Landlord Mileage Claim Rates
The landlord mileage claim rules were bought in from 6 April 2017. A landlord is entitled to claim a flat rate for each mile travelled in their personal vehicle. Here are the HMRC approved mileage rates that landlords must use for their claim:
|Vehicle type||Flat rate for the first 10,000 business miles in the tax year||Flat rate for each business mile over 10,000 miles in the tax year|
|Cars and goods vehicles||45p per mile||25p per mile|
|Motorcycles||24p per mile||24p per mile|
Example of a Landlord Mileage Claim
A landlord has a rental property 10 miles away. During the tax year 2017/2018 (6 April 2017 to 5 April 2018) the landlord travels there 5 times in their own car. The landlord has driven a total of 100 miles to the property property and back. The landlord mileage claim against taxes is £45 (£100 x 45p).
Record Keeping For Your Landlord Mileage Claim
Unless you are using an automated bookkeeping system the simplest way to record your landlord mileage claim is with a spreadsheet. You can download a template I have created below where you need to fill out property information and a brief description of your trip along with the mileage. Your mileage claim will be automatically calculated for you. I recommend you update your spreadsheet every time you make a trip you wish to claim for so you don’t forget about it.

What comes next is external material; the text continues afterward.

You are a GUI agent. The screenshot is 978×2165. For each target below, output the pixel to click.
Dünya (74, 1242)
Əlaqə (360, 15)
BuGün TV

HMRC Rules of the Landlord Mileage Claim
There are very strict rules that HMRC have set out in relation to landlord mileage claims. These include:
- The 45p per mile is a per vehicle figure, the number of people in the vehicle doesn’t affect the rate;
- The 45p per mile covers your vehicles wear and tear, general running costs, insurance and fuel. You can’t claim any extra costs above the landlord mileage claim;
- If you claim capital allowances and running costs for a car you can’t claim the landlord mileage claim. Transition rules exist if you want to switch though;
- Your landlord mileage claim is from your home, office or wherever you base yourself to manage your rental properties;
- If you use a managing or letting agent to look after your property then it’s unlikely you can claim landlord mileage. The managing agent address would likely be the business base;
- You can only claim landlord mileage when you exclusively travel to your rental property. This means only when you go from home to the property and don’t make any private stops on the way, unless very minor. If you happen to pick up your newspaper while you are out at the property then your trip is still business. But you can’t combine your visit with a trip to the supermarket for example. These trips fall under the HMRC rules on claiming part expenses;
- You cannot claim for mileage when you combine your trip to a rental property which is a significant distance away with a personal trip. For example you live in London and have a rental property in Leeds, as well as having friends who live in Leeds. If you combine a trip to your rental property with a visit to your friends then your whole trip will be disallowed and you cannot make a landlord mileage claim. Such trips are what HMRC call duality of purpose;
- You must own your property as an individual not through a Limited Company;
- You cannot claim for mileage before you owned your property. Any mileage you claim is for managing and up keeping your rental property;
- You can claim for Landlord mileage if you are going to pick up things you need for maintaining your property for example: picking up paint and dropping it at the property.